Over the course of my campaign, many workers asked me, “What is a rank-and-file committee?” and “What is the IWA-RFC?”

The answer: Rank-and-file committees are democratic organizations run by workers on the shop floor. They are necessary to carry the fight forward. Through these committees, workers share information, plan common action and link up across each shift and production line so everyone is on the same page. Critically, rank-and-file committees are the way workers can unite across all plants and corporations so that they can link together in a network that breaks down the isolation imposed by the union bureaucracies and unleashes the full strength of the entire working class.

Each committee is part of the International Workers Alliance of Rank-and-File Committees, a worldwide network of committees which unites us across national borders and gives us the power to coordinate an international response to the transnational corporations.

The need for international unity is absolutely necessary. For decades, the nationalist approach of unions everywhere has forced workers into a race to the bottom against each other. This must come to an end. Just as workers have no interest in fighting each other over wages, we also have no interest in fighting each other in wars.

This year’s May Day rally is taking place as the class struggle is erupting to the surface around the world.

2023 has already seen a rapid growth of strikes and class battles by workers internationally. Millions of workers have demonstrated against French President Macron’s pension cuts. In the UK, hundreds of thousands of workers have engaged in walkouts, fighting to win raises to keep up with soaring prices.

Mass protest in front of The Panthéon in Paris, France.

Inflation and demands for higher wages have similarly driven tens of thousands of workers to walk out in Germany, the Netherlands, Norway, Spain, and Canada since the start of the year.

Our common interests as members of the international working class are becoming increasingly clear, whether you’re a train driver in Germany, a postal worker in the UK, an airline worker in Nigeria, a teacher in Brazil, an autoworker in Detroit, or a tea plantation worker in Sri Lanka.

Workers everywhere are confronting the same basic issues:

  • There’s the cost-of-living crisis making food, housing and other basic necessities unaffordable, a crisis which is being drastically worsened by the US-NATO war against Russia in Ukraine
  • There are mass layoffs and job cuts, as the ruling class seeks to undermine and suppress the movement for higher wages and intensify exploitation
  • Then there’s the unsafe and frequently deadly working conditions, the product of the prioritization of corporate profits over workers’ health and lives
  • And finally, there’s the growth of social inequality to obscene and stratospheric levels, with the giant corporations and the super-rich gorging themselves on profits during the pandemic, while millions of workers around the world needlessly died from COVID-19.

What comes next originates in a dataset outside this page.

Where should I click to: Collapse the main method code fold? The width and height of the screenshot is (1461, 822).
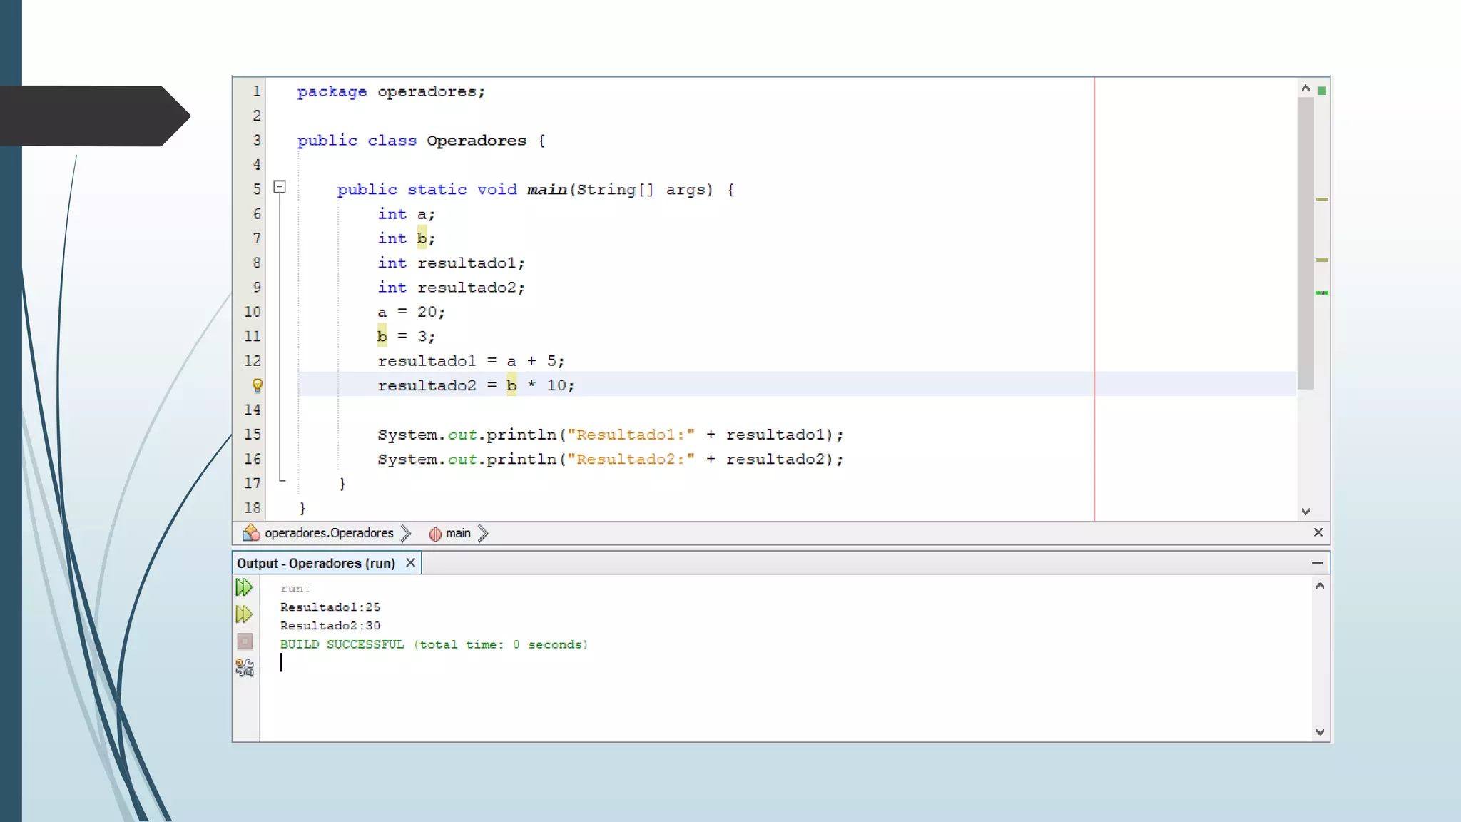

It is becoming clearer to ever-larger numbers of workers that all of the problems we face are global problems, whether imperialist war, the COVID-19 pandemic, the economic crisis, or climate change. To make sure these problems are resolved in the interests of the working class, we require a global strategy and an organization which can carry out that strategy. The IWA-RFC is providing such a strategy, organization and leadership. I urge all of our listeners today to join its ranks and take up this fight.